Exercise task - Lay out every line of the rows below as a JSON list of strings, one string per line, skipping blank lines. Leave the pictures out.

Recorded data -
⁂
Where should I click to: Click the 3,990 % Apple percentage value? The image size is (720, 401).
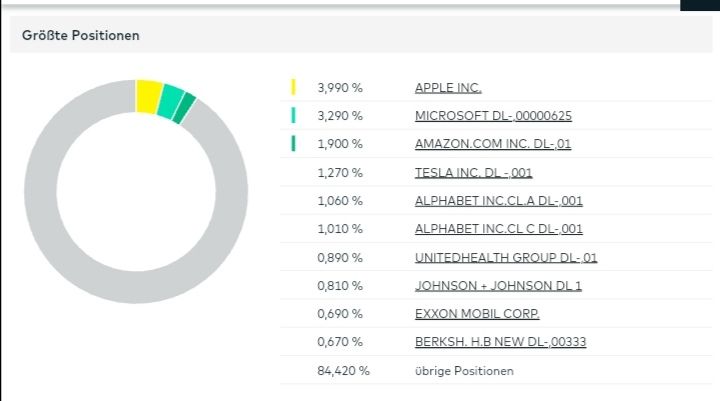pos(340,88)
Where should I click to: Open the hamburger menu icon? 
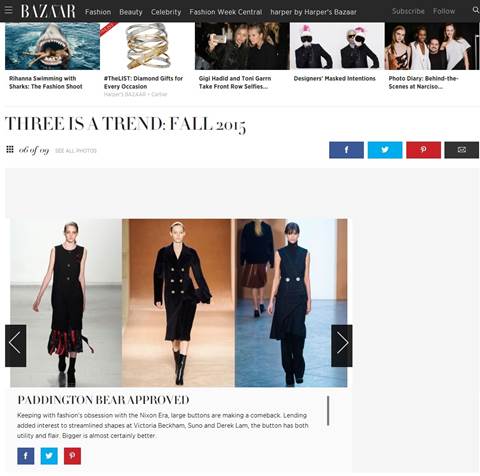(x=8, y=10)
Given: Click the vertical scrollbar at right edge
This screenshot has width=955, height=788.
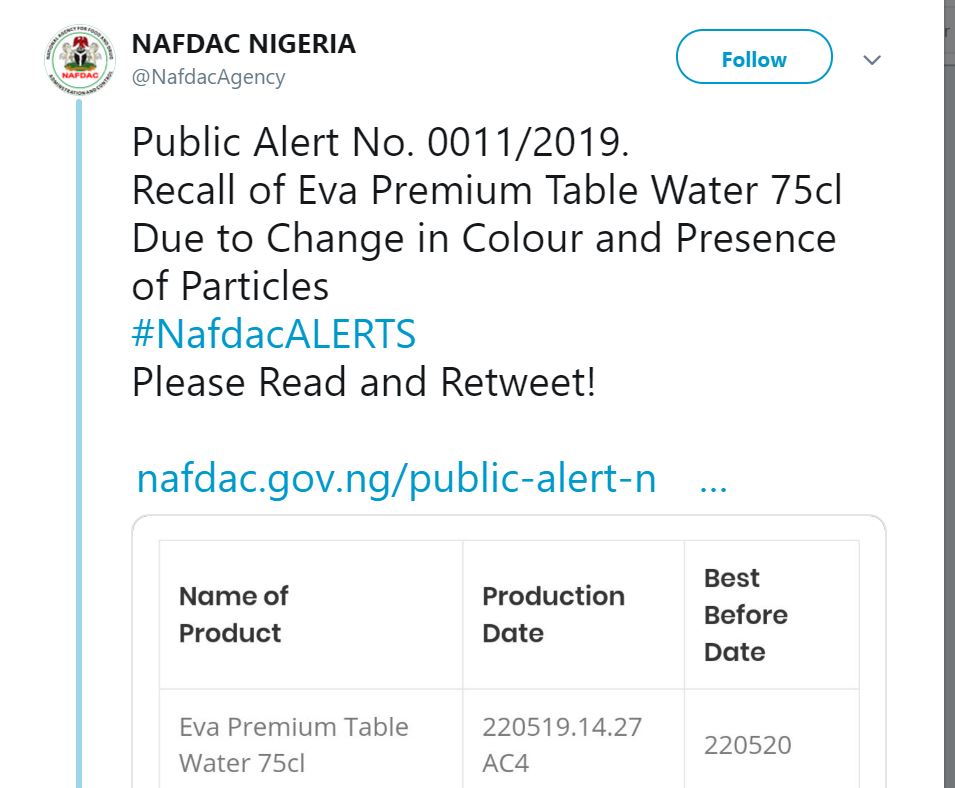Looking at the screenshot, I should [949, 394].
⁂
Correct output -
[
  "Where should I click to: Click the 3,990 % Apple percentage value? The image size is (720, 401).",
  "pos(340,88)",
  "Where should I click to: Open the hamburger menu icon? ",
  "(x=8, y=10)",
  "Given: Click the vertical scrollbar at right edge",
  "This screenshot has width=955, height=788.",
  "Looking at the screenshot, I should [949, 394]."
]